Stored entries:
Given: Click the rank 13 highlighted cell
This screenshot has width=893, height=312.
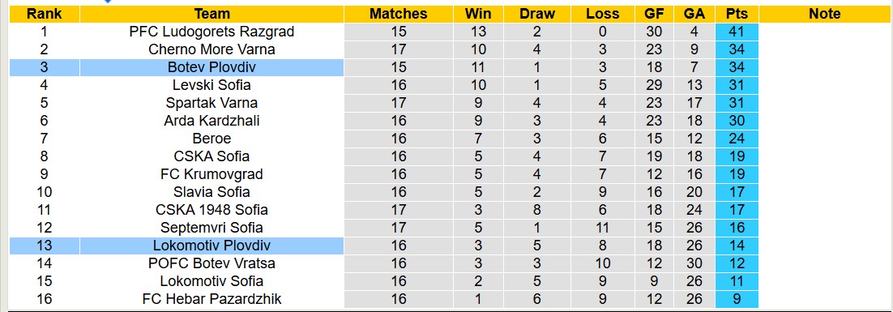Looking at the screenshot, I should point(45,246).
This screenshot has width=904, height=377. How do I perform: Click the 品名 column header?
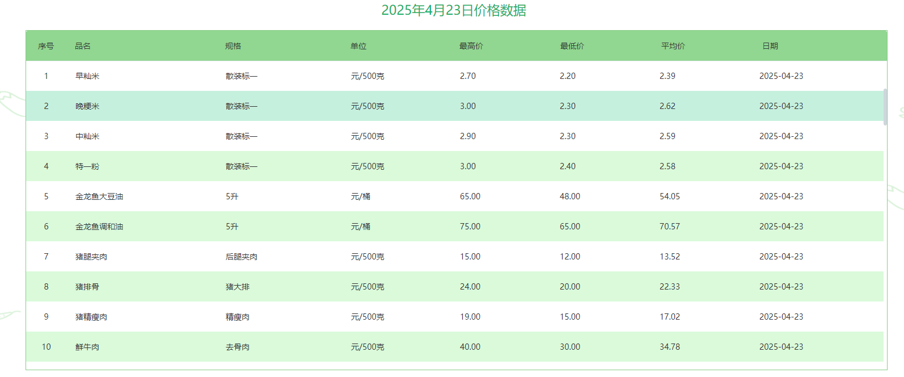tap(83, 46)
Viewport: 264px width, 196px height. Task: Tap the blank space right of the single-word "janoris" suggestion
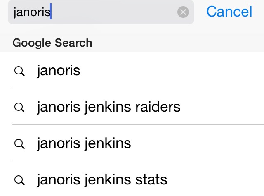click(172, 70)
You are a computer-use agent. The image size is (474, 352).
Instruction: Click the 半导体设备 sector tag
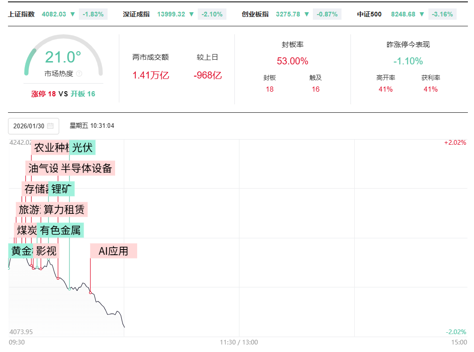[87, 168]
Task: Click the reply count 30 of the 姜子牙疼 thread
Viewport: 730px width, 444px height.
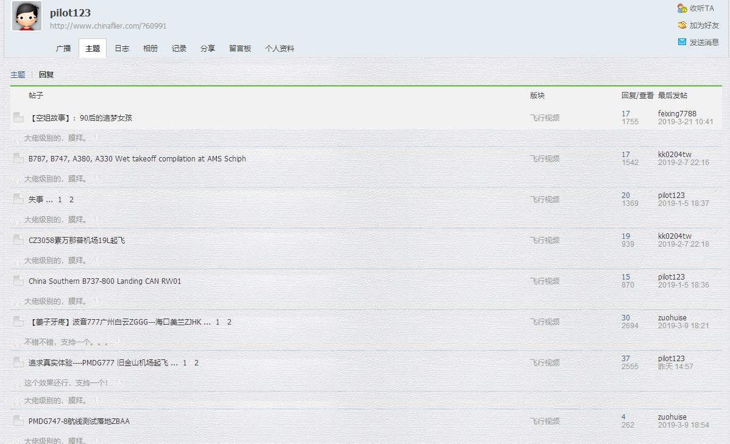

WHAT IS NEEDED: Copy each entry exactly as written, and drop the pictures from the copy.

OUTPUT BELOW:
Given: Click the rank 13 highlighted cell
This screenshot has width=893, height=312.
Looking at the screenshot, I should point(45,246).
This screenshot has width=904, height=377. How do I perform: Click the 品名 column header?
tap(83, 46)
Viewport: 264px width, 196px height. Task: Tap the blank space right of the single-word "janoris" suggestion
click(172, 70)
You are a computer-use agent. The image size is (474, 352).
Instruction: Click the 半导体设备 sector tag
[87, 168]
Task: Click the reply count 30 of the 姜子牙疼 thread
Viewport: 730px width, 444px height.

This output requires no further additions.